■ **PROBLEM TO SOLVE**
Search the entries below for the word "section" and copy every line where it appears.

[Records from a dataset]
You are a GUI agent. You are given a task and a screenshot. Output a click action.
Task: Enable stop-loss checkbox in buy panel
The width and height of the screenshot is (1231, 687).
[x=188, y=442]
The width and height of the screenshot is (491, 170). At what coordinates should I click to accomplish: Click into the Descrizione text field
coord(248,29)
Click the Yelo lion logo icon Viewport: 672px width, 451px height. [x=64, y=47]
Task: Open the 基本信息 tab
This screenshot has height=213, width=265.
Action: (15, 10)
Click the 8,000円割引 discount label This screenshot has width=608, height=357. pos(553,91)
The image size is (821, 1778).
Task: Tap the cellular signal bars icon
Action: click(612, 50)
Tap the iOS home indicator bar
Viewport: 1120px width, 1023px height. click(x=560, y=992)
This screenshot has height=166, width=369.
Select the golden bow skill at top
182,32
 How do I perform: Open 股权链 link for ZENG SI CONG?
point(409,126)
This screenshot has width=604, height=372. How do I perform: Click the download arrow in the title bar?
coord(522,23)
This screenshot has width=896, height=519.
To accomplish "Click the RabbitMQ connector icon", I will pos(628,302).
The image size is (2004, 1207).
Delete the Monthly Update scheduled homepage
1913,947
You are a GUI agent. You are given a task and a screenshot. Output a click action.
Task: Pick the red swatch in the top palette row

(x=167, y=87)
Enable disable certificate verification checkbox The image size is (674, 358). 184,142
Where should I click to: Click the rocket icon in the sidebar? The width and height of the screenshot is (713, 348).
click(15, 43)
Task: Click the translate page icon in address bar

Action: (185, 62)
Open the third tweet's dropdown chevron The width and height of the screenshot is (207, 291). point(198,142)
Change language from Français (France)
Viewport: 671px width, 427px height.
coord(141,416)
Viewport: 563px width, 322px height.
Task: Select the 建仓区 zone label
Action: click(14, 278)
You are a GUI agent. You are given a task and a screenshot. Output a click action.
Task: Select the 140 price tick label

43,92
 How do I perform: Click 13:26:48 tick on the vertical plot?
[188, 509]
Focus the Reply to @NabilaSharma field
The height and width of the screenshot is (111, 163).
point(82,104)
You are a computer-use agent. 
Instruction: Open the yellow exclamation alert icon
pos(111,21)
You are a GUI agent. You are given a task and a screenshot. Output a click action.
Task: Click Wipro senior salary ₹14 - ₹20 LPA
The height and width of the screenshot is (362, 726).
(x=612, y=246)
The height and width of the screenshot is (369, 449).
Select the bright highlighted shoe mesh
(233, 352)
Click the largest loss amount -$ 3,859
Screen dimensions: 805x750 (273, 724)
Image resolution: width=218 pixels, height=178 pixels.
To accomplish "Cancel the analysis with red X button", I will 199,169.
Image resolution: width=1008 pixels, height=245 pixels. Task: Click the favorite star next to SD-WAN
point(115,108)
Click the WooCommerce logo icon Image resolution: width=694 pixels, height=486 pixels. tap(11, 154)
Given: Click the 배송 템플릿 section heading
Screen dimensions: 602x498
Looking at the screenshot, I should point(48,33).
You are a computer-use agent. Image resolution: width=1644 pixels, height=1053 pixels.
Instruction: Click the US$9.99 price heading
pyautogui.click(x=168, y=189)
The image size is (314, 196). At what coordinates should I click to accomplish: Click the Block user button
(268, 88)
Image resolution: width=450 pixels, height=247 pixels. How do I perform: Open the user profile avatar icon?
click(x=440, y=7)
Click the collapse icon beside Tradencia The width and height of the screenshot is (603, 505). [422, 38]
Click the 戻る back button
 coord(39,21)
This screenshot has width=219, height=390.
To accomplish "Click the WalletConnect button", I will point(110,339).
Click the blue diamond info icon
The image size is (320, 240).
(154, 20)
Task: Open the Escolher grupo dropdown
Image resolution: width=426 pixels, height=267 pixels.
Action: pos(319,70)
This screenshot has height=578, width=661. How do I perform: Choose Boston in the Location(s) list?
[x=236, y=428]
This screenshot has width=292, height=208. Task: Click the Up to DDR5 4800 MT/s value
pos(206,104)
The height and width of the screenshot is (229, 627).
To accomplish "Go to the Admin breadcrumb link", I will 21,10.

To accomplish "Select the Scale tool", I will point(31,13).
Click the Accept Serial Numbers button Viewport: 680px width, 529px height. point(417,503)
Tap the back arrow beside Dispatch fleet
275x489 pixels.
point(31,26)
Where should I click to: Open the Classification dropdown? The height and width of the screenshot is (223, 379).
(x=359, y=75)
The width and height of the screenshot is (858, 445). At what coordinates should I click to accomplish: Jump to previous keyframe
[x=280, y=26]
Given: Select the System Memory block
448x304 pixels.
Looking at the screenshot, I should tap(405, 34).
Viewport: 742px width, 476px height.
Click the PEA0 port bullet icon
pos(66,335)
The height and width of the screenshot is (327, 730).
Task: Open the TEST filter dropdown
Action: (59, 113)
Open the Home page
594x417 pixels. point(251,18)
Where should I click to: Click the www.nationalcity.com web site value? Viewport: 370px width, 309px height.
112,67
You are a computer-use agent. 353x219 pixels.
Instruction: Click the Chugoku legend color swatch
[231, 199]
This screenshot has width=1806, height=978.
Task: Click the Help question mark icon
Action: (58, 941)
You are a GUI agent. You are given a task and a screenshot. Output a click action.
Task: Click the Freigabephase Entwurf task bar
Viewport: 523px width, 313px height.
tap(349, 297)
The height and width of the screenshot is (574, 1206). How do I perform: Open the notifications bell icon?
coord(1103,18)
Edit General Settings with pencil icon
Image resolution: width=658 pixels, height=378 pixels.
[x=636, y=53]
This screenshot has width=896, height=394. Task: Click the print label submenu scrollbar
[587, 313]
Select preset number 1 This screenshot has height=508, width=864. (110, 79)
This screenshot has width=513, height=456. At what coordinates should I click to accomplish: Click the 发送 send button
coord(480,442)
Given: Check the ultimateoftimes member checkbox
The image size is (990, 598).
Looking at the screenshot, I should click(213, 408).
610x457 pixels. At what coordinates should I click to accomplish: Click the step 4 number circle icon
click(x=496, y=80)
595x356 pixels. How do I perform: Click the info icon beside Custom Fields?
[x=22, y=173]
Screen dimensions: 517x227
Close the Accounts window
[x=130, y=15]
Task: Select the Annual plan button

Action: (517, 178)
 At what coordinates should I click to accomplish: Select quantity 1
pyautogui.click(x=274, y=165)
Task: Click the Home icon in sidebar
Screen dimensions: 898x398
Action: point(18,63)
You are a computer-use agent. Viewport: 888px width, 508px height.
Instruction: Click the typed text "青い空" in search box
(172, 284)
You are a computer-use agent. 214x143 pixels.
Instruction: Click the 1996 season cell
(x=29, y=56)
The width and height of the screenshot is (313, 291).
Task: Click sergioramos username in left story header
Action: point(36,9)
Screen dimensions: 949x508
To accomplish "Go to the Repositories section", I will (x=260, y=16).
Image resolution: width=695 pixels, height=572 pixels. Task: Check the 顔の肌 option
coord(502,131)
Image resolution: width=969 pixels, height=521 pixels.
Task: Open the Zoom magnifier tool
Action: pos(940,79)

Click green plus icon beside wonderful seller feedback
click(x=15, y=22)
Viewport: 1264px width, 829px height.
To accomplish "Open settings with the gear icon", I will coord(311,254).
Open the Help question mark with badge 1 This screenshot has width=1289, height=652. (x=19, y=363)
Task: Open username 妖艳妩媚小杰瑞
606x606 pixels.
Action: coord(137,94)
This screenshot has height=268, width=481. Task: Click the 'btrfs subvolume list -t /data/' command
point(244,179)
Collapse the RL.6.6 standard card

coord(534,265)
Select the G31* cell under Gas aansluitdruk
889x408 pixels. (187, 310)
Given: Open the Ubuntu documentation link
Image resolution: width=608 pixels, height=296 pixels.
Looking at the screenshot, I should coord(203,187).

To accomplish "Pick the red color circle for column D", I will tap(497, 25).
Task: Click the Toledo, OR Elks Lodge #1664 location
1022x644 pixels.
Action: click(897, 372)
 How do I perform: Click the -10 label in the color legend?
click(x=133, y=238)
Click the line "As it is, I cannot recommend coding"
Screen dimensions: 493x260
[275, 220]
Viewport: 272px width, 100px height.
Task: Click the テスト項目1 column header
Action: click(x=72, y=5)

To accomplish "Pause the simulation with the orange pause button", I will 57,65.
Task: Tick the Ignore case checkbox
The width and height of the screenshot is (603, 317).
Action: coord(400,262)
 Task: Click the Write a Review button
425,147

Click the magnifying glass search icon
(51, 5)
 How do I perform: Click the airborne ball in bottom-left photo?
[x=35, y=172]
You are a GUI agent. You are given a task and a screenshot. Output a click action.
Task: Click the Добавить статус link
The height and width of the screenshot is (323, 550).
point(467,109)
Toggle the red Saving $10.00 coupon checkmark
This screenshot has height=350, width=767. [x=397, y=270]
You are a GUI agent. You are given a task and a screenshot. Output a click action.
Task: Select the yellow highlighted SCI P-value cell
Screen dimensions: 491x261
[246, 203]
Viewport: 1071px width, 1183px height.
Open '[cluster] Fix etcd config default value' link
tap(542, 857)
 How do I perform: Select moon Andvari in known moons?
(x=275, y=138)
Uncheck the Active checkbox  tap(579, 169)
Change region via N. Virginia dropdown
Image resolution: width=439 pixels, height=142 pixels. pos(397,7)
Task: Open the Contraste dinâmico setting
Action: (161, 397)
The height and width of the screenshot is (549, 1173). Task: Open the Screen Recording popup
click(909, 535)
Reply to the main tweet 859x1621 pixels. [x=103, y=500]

■ **RESPONSE TO THE EXERCISE**
Given: Click the 배송 템플릿 section heading
To accomplish "Go to the Repositories section", I will (x=260, y=16).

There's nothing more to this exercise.